▸ WHAT THIS TASK INVOLVES
For the entries below, report every line that includes the word "title".

▸ SOURCE RECORDS
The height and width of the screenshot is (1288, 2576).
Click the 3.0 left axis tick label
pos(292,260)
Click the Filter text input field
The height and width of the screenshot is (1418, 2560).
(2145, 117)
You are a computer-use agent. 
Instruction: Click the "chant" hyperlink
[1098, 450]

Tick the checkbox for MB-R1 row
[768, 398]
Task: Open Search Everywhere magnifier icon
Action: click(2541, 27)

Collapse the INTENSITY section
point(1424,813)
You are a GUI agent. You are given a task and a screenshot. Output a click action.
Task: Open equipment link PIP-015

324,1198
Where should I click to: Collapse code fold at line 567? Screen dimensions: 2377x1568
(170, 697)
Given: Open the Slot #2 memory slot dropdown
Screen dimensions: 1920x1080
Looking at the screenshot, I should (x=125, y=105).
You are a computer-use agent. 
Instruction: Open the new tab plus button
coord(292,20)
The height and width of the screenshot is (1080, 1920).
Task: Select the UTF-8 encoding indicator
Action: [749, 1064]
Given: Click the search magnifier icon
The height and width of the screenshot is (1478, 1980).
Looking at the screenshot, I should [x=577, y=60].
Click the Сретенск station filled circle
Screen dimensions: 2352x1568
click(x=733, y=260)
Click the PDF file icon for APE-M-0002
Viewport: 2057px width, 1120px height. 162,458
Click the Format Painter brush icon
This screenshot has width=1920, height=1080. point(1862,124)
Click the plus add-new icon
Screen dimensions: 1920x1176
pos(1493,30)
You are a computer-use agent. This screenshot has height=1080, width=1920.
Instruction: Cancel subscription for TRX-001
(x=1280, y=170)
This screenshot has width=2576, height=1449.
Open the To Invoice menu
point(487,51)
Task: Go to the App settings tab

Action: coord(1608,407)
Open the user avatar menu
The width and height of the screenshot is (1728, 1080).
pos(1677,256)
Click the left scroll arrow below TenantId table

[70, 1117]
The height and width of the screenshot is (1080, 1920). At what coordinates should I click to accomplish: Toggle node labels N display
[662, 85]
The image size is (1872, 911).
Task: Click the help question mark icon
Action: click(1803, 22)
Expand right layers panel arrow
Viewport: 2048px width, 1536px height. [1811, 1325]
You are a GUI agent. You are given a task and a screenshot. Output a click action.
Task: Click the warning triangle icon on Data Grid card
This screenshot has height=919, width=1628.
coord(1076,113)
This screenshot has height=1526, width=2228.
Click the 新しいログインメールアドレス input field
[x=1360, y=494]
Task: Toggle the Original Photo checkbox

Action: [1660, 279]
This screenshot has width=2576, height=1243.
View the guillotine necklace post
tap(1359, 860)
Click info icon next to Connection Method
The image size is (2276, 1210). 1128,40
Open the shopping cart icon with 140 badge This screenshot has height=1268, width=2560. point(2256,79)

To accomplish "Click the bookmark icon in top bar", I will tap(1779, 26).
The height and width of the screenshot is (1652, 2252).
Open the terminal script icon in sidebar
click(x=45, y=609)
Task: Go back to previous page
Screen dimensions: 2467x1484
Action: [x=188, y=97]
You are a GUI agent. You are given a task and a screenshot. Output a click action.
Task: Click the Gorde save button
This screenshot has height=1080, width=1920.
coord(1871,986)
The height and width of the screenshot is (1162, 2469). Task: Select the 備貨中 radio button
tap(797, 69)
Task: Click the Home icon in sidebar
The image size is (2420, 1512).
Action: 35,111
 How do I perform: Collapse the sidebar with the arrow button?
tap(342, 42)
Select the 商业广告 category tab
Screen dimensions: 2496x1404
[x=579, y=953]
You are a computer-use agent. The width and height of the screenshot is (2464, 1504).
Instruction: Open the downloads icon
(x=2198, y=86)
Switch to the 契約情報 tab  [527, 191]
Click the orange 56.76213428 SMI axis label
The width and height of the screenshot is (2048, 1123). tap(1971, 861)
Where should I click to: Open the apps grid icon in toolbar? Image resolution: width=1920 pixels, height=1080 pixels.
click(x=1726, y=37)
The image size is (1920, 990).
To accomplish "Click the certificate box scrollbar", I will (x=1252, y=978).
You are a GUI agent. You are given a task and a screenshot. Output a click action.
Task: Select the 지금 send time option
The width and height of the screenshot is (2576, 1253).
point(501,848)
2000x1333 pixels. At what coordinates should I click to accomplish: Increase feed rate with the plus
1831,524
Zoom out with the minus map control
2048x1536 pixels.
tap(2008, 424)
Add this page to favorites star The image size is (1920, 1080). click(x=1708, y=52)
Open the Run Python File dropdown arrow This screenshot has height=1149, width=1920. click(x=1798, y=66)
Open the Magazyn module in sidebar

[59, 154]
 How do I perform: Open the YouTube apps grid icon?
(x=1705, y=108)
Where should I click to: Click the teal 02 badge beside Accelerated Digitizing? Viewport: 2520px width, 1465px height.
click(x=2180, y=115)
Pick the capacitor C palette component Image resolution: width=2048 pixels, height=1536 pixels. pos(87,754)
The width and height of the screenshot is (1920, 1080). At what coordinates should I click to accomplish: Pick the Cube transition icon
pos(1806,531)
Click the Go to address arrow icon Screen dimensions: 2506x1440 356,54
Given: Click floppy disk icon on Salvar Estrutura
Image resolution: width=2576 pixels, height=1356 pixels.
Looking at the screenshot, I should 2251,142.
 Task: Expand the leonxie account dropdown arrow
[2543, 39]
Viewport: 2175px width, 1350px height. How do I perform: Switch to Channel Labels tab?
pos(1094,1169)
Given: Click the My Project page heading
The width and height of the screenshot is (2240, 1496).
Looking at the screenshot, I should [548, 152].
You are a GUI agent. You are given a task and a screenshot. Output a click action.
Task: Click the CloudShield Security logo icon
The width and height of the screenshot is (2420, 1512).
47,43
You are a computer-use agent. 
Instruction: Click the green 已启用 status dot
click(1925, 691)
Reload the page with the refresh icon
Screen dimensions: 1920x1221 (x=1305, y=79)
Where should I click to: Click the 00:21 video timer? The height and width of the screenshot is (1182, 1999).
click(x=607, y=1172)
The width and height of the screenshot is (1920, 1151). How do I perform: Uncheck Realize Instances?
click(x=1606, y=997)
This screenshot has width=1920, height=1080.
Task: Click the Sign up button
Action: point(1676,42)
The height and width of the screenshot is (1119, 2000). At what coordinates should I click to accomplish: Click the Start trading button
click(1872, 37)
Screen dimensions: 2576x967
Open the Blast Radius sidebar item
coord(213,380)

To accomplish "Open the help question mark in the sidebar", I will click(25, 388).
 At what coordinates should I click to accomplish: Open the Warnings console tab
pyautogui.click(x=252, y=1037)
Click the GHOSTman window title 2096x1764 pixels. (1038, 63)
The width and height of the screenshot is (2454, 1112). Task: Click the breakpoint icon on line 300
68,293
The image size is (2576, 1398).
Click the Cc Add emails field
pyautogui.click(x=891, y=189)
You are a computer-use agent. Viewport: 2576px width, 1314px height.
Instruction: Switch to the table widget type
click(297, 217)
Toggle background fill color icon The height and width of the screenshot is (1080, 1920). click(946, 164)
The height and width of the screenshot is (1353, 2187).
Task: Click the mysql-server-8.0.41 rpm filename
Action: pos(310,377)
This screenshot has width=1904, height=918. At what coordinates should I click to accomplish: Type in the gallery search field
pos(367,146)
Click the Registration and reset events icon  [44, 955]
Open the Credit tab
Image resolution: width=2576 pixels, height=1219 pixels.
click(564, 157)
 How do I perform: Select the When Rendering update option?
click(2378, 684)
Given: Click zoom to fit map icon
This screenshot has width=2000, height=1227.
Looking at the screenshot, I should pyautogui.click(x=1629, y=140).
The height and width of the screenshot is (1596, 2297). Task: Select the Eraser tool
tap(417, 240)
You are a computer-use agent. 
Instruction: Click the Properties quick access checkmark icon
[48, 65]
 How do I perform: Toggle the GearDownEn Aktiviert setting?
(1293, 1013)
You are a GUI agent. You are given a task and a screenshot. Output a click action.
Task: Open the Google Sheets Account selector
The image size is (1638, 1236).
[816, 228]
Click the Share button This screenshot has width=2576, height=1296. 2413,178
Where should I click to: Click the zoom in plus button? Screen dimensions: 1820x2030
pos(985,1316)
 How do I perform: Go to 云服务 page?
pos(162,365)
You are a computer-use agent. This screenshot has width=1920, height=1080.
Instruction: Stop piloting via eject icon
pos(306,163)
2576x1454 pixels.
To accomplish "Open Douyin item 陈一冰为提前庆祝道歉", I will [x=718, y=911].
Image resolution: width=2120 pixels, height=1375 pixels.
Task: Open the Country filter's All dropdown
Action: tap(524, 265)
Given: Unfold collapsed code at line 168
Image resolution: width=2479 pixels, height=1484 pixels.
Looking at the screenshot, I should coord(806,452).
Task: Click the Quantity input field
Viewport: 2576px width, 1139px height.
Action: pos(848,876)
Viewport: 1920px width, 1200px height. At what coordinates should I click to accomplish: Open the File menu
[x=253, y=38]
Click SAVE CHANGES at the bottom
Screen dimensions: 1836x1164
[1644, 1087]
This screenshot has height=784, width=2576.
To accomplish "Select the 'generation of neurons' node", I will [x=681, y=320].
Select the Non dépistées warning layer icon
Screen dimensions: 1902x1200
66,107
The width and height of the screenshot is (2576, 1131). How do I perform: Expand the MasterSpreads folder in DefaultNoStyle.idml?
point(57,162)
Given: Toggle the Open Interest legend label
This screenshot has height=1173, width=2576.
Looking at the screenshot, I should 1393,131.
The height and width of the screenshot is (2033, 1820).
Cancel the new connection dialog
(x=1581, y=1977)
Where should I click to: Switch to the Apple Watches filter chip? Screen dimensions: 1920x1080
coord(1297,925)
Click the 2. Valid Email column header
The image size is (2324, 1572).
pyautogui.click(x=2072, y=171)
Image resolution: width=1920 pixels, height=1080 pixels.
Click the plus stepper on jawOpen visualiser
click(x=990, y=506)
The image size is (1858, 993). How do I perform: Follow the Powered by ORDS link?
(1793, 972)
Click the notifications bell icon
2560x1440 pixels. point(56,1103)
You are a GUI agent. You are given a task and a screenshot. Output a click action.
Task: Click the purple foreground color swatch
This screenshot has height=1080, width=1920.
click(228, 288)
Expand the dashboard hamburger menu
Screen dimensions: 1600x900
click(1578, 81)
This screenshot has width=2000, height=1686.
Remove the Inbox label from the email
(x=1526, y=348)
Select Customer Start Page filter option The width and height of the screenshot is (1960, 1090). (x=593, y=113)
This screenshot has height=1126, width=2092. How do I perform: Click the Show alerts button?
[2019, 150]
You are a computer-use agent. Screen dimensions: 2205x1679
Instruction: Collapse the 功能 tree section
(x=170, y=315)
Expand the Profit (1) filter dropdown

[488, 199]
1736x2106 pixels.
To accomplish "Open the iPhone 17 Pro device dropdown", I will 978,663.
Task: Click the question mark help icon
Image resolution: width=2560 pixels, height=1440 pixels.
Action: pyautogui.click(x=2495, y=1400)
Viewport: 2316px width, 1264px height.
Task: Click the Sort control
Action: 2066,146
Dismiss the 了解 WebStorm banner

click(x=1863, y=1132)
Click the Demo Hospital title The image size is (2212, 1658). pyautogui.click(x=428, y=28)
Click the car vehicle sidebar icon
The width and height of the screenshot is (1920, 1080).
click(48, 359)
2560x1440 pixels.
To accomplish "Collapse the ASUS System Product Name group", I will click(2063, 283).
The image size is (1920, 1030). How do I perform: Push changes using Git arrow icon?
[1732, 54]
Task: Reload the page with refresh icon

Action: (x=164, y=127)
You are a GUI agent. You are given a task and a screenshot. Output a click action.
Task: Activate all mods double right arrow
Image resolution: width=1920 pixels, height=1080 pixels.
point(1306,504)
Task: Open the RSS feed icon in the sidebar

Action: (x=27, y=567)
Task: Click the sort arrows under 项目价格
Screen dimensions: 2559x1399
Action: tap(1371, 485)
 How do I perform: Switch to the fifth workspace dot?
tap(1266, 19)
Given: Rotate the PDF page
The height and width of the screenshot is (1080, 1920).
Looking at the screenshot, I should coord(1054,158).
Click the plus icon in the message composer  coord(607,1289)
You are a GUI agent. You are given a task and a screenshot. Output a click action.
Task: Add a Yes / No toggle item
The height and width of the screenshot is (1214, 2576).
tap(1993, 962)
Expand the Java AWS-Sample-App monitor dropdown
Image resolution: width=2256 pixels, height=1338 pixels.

▸ RESPONSE BELOW
Click the GHOSTman window title 2096x1764 pixels. (1038, 63)
Click the Demo Hospital title The image size is (2212, 1658). pyautogui.click(x=428, y=28)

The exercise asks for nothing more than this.